───── Document section

20     The January 3, 2001 Work Capacity Evaluation was not seen by Dr. O’Farrell so he did not have the Evaluation when he prepared his January 29, 2001 letter. When requested to do so, I.C.B.C. refused to forward the Evaluation to Dr. O’Farrell. The Claims Examiner at I.C.B.C. was of the opinion that the findings in the January 3, 2001 Evaluation prepared by Ms. Henry were: “largely consistent with” the assessment by Dr. O’Farrell although he did state: “… the only real difference is between the final conclusion with respect to the Plaintiff’s ability to perform her job duties”. In that regard, he stated in his affidavit: “… I place more weight on the conclusion of Dr. “O’Farrell, as the Defendants’ medical advisor, than on the conclusion of the Plaintiff’s Occupational Therapist.”

──────────

■ **Exercise**: In the passage about the January 3, 2001 Work Capacity Evaluation, whose conclusion did the I.C.B.C. Claims Examiner place more weight on? Please answer in one sentence.

───── Record excerpts

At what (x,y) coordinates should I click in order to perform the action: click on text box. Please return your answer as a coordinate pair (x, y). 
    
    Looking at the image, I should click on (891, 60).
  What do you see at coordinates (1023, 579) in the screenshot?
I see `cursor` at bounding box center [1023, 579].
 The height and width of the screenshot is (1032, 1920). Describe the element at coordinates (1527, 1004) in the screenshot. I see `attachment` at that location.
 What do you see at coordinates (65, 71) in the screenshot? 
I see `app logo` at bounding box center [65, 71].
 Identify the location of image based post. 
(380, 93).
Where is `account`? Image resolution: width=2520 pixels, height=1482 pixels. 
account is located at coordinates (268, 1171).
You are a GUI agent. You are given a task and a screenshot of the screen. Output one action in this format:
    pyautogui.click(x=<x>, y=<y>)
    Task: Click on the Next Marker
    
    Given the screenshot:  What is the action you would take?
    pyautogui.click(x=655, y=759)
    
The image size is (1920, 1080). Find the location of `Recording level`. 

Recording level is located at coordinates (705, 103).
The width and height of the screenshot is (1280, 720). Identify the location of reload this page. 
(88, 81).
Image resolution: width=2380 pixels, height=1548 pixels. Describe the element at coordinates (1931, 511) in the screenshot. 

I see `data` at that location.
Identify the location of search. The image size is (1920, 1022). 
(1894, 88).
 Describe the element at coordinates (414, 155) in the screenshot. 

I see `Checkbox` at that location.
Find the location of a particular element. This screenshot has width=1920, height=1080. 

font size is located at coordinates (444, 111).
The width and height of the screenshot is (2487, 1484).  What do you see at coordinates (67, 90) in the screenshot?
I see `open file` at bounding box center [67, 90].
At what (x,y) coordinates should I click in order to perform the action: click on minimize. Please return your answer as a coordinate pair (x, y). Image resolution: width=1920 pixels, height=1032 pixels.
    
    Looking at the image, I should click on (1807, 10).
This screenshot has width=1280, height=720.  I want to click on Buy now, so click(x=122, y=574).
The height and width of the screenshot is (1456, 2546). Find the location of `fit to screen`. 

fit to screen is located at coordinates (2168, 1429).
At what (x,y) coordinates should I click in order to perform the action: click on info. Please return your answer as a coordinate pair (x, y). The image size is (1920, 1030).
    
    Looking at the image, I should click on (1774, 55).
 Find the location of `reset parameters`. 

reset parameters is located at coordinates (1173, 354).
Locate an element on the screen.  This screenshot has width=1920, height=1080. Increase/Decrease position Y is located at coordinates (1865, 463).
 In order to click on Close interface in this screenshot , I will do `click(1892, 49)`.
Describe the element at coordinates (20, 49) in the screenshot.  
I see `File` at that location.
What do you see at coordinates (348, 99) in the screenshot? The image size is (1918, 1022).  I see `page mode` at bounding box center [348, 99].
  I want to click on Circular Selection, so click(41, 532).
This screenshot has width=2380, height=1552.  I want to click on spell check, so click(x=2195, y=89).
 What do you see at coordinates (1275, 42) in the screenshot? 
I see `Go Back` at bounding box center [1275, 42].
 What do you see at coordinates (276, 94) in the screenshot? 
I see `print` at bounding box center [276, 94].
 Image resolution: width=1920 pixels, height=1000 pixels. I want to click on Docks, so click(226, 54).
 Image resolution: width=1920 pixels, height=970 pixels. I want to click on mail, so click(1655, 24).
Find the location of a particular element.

──────────

■ **Answer to this exercise**: He placed more weight on the conclusion of Dr. O'Farrell, as the Defendants' medical advisor, than on that of the Plaintiff's Occupational Therapist.